▶ [Work order] Which lines below hold the word "Given"? Copy all of them.

%%

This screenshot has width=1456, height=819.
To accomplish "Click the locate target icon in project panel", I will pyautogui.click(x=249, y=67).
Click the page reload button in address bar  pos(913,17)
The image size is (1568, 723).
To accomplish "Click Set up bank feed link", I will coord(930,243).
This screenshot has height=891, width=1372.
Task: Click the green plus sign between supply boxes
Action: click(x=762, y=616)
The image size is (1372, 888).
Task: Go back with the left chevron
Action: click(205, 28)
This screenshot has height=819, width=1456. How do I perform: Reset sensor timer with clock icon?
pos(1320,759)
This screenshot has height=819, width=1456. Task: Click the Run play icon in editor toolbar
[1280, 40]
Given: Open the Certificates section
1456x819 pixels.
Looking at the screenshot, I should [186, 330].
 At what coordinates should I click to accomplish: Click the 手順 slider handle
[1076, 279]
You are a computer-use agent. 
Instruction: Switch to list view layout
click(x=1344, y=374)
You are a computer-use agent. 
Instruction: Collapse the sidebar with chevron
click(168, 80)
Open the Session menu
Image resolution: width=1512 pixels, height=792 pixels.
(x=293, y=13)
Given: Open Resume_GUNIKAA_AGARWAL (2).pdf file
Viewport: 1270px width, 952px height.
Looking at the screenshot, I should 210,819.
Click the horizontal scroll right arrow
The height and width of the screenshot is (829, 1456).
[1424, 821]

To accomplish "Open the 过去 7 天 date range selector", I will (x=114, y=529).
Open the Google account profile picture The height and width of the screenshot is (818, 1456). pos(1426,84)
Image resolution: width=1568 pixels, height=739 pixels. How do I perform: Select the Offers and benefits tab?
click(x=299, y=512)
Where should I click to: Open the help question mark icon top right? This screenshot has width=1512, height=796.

%%

▶ [Answer to this exercise]
Given: Open the Certificates section
Given: Open Resume_GUNIKAA_AGARWAL (2).pdf file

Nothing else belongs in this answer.